RECORDS FOR THE TASK:
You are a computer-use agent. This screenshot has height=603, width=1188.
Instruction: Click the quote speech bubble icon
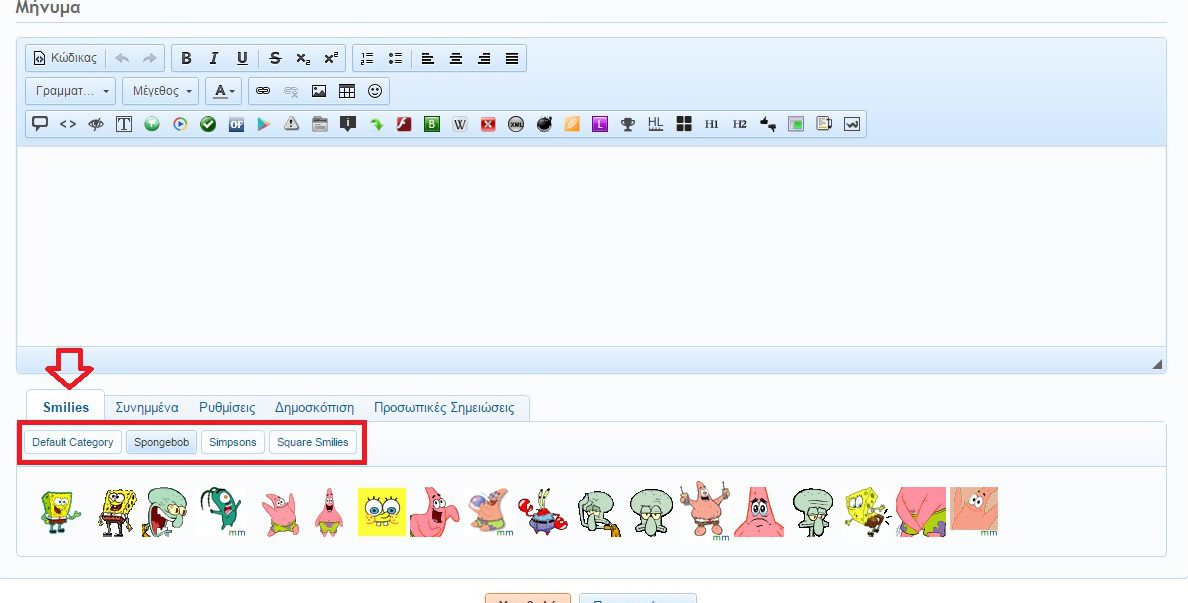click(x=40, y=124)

...

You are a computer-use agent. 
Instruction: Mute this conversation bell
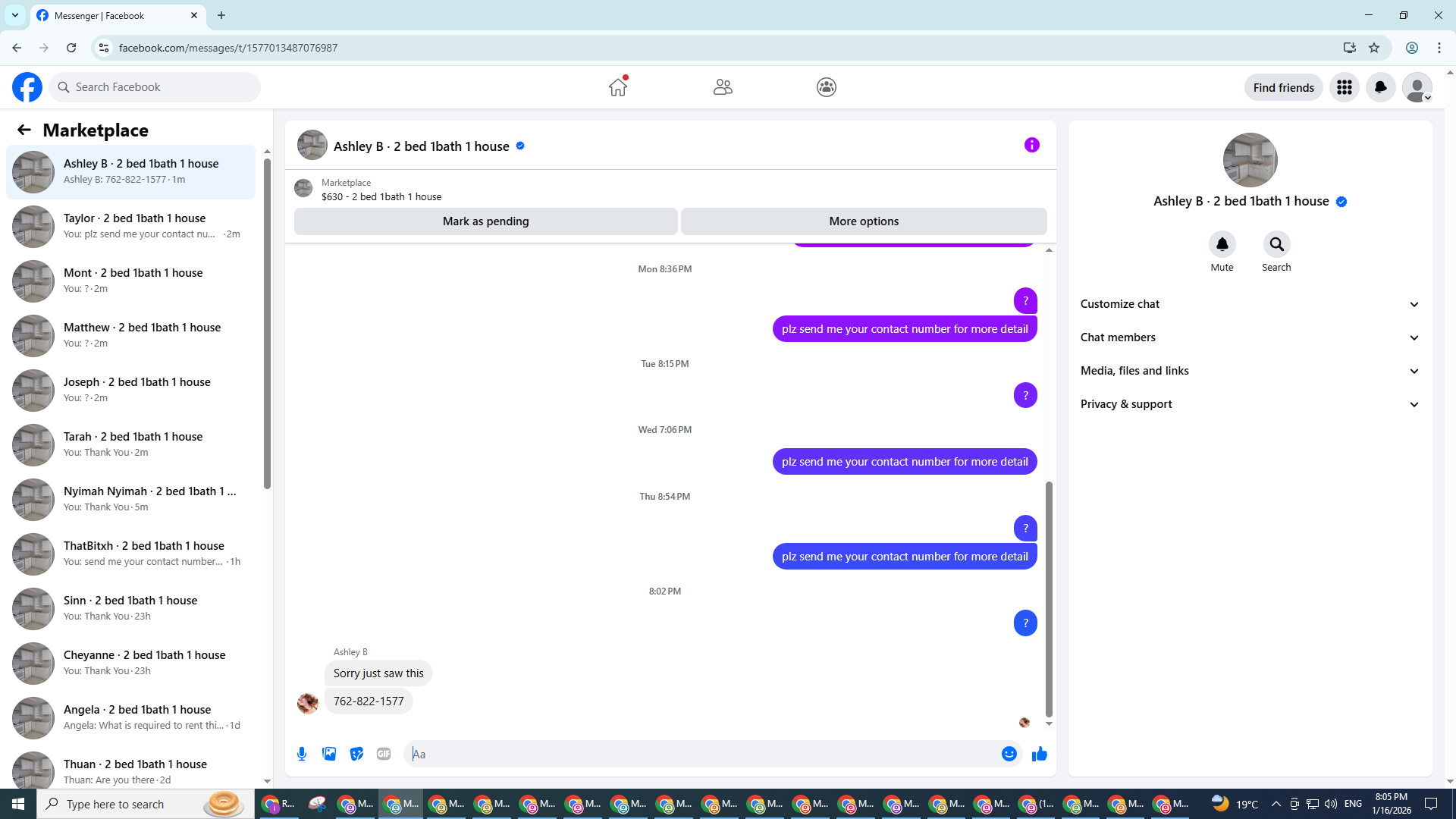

WRITTEN REQUEST: Return the records word for word, starting at the line that contains "You are a computer-use agent. This" and stopping after the line that contains "click(x=40, y=124)". Leave the pictures out.

EXPECTED ANSWER:
You are a computer-use agent. This screenshot has height=603, width=1188.
Instruction: Click the quote speech bubble icon
click(x=40, y=124)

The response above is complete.